En pratique, devant la Chambre Internationale, sous réserve de l’accord des parties :

- les pièces en langue anglaise peuvent être versées aux débats sans traduction,

- témoins, experts, parties et conseils des parties, lorsqu’ils sont étrangers et habilités à plaider devant la cour d’appel de Paris pourront intervenir oralement en anglais,

- les actes de procédure seront rédigés en français,

- les débats en français peuvent faire l’objet d’une traduction simultanée, à la demande d’une des parties, par un interprète qu’elle choisit, à ses frais,

- l’arrêt sera rédigé en français et accompagné d’une traduction jurée en anglais.

  • Présence de juges qualifiés

Les formations de la Chambre Internationale seront composées de juges permanents, qualifiés en matière commerciale, financière et économique, ayant une connaissance des principaux droits étrangers applicables, mais aussi aptes à pratiquer l’anglais comme langue procédurale.

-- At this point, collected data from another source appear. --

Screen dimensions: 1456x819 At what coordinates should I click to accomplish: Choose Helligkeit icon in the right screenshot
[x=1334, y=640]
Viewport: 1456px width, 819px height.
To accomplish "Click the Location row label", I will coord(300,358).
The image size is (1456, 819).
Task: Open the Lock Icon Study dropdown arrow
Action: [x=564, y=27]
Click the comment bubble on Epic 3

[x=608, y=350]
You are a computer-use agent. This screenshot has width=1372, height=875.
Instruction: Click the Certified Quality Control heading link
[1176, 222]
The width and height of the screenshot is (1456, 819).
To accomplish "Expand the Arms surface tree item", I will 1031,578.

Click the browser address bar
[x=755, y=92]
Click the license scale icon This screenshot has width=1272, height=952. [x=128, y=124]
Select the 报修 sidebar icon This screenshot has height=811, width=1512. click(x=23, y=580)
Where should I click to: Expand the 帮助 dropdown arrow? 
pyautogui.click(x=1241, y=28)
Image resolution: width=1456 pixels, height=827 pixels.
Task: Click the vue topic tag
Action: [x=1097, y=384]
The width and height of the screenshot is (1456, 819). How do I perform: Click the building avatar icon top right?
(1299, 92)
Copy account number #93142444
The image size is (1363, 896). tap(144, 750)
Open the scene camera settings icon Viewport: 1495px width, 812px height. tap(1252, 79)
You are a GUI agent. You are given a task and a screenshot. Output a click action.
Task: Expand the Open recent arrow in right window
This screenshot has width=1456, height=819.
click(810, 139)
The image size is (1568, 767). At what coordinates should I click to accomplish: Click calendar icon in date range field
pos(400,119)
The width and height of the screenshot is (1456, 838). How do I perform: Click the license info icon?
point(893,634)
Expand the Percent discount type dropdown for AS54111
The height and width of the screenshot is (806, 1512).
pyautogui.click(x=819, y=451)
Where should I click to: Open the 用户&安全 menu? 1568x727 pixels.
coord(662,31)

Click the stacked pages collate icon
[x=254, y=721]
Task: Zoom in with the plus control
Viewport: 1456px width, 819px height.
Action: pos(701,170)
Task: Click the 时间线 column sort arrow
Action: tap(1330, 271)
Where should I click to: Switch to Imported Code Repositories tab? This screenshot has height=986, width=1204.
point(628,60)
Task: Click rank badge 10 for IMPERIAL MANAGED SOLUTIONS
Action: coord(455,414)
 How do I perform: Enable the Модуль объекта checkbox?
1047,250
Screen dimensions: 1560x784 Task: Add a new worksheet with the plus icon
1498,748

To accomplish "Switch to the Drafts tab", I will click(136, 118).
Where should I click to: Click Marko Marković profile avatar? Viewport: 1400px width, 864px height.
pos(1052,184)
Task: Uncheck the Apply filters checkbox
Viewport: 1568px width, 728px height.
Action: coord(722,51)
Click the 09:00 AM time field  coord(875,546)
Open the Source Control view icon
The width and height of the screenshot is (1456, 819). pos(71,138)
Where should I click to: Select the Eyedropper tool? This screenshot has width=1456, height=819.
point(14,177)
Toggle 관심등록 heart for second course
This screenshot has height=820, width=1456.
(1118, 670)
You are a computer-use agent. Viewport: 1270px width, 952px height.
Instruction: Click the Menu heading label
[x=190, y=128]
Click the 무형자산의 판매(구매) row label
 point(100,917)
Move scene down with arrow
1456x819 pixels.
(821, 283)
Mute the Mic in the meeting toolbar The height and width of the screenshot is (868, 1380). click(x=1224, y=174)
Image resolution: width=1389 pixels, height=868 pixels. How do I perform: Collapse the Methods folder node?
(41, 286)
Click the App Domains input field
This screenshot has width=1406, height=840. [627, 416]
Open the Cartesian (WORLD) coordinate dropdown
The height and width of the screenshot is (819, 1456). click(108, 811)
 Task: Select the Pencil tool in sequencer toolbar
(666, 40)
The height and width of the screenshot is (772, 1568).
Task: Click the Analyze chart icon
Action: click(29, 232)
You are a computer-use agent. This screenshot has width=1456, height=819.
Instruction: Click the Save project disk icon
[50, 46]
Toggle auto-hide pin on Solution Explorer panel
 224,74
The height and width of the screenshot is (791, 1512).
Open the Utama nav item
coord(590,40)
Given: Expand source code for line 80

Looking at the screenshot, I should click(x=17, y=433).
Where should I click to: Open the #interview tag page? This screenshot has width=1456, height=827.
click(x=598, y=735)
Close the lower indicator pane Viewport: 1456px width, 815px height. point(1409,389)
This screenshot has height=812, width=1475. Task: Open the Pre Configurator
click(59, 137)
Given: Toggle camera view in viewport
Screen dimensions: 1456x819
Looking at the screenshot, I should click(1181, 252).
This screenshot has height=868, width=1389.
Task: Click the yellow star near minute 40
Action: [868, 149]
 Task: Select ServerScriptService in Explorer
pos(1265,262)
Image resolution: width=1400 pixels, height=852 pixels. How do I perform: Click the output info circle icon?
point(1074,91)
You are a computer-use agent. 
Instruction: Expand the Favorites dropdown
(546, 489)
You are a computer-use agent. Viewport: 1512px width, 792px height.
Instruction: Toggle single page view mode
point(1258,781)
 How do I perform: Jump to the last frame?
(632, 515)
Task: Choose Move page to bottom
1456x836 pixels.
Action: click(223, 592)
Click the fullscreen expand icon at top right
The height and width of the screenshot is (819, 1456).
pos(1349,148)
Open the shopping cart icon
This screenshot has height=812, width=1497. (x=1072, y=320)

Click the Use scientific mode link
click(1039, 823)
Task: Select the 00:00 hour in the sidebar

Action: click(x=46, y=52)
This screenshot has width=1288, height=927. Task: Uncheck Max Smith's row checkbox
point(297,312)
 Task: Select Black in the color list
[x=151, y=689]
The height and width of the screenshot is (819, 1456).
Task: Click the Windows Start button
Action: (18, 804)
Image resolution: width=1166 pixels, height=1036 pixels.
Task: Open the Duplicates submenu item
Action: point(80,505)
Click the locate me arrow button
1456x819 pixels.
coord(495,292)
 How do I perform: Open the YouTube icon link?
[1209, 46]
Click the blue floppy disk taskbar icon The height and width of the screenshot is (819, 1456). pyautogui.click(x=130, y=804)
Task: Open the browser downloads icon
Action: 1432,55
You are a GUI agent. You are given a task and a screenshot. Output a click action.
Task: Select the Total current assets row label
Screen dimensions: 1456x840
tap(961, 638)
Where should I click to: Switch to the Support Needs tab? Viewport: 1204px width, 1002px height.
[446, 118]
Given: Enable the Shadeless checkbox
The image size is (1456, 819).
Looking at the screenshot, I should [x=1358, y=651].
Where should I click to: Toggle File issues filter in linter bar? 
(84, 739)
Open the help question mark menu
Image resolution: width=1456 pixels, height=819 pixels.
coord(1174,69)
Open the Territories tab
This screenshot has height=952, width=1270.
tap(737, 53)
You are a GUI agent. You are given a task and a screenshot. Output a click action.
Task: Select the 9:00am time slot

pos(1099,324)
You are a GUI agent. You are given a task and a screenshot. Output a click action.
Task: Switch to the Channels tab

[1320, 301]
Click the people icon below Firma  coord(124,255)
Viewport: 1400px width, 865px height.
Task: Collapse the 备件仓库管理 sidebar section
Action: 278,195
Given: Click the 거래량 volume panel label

La possibilité d’avoir un corps de juges d’appel hautement spécialisés qui interviendrait de manière temporaire ou extraordinaire est également à l’étude.

  • Procédure adaptée

Lors d’une première audience, les parties donnent leur accord pour que le litige soit examiné et jugé selon les modalités prévues dans les deux protocoles de procédure. La procédure devant ces cours spécialisées sera plus rapide, avec un calendrier impératif et des possibilités de modification plus limitées, notamment en cas d’incident ou de demandes additionnelles.

La preuve testimoniale occupe une place importante dans la procédure. Les parties, témoins, techniciens peuvent être appelés à répondre aux questions du juge et des parties, selon les modalités détaillées dans les protocoles. 

  • Reconnaissance des jugements

Enfin, dans le contexte du Brexit, la possibilité de reconnaissance et d’exécution automatique des jugements français dans tous les Etats membres reste un avantage important pour la France. La sortie du Royaume Uni de l’Union Européenne, sous réserve des résultats des négociations sur ce point, aura pour conséquence que toutes les décisions de justices rendues à Londres devront se soumettre aux procédures d’exéquatur en vigueur dans chacun des Etats membres de l’Union Européenne, afin de pouvoir y être reconnues et exécutées.

  • Début d’exercice

La Chambre Internationale sera opérationnelle après la nomination de son président et de ses deux conseillers par le Conseil supérieur de la magistrature et les protocoles s’appliqueront aux instances introduites à compter du 1er mars 2018.

L’initiative de la France de créer des juridictions commerciales spécialisées doit être appréciée dans le contexte européen, des projets similaires étant déjà en cours en Allemagne, en Belgique, en Irlande et aux Pays Bas. La France peut néanmoins s’appuyer sur la place importante qu’elle occupe déjà dans le monde du contentieux et de l’arbitrage international. A titre d’exemple, la CCI et sa Cour d’arbitrage y ont leur siège et les seules salles d’audiences du CIRDI hors de Washington y sont implantées. A cela s’ajoute la présence à Paris de nombreux cabinets d’avocats ayant une pratique contentieux et arbitrage bien établie et de services juridiques de grands groupes français et internationaux. Enfin, la création de la Chambre Internationale sera l’occasion de promouvoir le droit français comme droit applicable aux contrats commerciaux complexes et d’affermir la place de celui-ci comme référence parmi les pays civilistes.